ACTION ITEM: What lines in the records below contain the string "header"? Copy every one.

Stored items from a collection:
Segment Open

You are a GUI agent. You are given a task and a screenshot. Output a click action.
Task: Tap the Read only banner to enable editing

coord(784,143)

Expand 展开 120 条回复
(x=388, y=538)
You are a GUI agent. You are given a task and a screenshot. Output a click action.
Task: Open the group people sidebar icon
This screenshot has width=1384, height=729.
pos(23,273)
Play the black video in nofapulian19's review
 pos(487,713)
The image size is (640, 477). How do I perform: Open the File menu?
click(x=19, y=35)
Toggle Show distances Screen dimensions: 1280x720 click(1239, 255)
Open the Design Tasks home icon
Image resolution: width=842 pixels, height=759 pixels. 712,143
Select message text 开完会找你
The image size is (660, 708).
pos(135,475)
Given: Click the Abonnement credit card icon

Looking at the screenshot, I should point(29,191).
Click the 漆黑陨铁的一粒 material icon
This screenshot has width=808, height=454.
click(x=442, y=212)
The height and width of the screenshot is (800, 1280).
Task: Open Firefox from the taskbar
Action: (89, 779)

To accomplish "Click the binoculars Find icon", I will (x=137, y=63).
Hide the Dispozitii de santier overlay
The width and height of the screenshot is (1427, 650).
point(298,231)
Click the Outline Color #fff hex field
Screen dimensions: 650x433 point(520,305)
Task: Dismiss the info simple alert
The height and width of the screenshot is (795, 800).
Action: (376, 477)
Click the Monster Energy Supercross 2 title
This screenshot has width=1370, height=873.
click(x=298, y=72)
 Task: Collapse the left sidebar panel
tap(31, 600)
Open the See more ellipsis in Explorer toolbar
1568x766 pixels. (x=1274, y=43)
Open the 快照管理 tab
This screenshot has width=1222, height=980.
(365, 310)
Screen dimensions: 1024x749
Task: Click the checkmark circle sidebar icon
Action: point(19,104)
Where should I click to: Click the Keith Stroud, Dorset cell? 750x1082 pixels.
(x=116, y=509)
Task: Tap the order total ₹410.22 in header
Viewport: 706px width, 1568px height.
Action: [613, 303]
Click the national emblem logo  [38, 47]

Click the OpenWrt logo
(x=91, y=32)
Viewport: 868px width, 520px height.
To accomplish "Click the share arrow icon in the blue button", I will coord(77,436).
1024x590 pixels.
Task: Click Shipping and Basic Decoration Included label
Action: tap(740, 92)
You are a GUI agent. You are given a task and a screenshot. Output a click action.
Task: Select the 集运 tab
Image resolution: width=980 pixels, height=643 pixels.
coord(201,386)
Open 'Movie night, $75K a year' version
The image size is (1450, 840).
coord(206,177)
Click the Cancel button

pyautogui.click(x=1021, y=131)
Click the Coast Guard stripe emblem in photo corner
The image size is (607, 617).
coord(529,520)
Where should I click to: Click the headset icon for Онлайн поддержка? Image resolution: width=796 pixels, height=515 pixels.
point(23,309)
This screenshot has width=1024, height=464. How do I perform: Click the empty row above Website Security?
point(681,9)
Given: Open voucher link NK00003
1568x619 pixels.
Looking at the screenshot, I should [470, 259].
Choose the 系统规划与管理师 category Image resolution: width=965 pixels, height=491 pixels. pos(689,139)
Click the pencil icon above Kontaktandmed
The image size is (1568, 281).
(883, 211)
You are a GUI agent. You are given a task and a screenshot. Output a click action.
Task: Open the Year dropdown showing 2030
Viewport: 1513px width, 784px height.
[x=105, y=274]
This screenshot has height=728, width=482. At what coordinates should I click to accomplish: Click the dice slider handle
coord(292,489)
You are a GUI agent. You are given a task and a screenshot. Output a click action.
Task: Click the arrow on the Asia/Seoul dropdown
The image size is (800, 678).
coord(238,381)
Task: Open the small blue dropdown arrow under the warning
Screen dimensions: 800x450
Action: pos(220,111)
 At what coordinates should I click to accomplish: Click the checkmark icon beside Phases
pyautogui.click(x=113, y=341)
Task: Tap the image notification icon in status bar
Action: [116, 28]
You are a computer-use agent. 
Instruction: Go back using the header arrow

Segment Closed

TASK RESPONSE:
Task: Tap the order total ₹410.22 in header
Instruction: Go back using the header arrow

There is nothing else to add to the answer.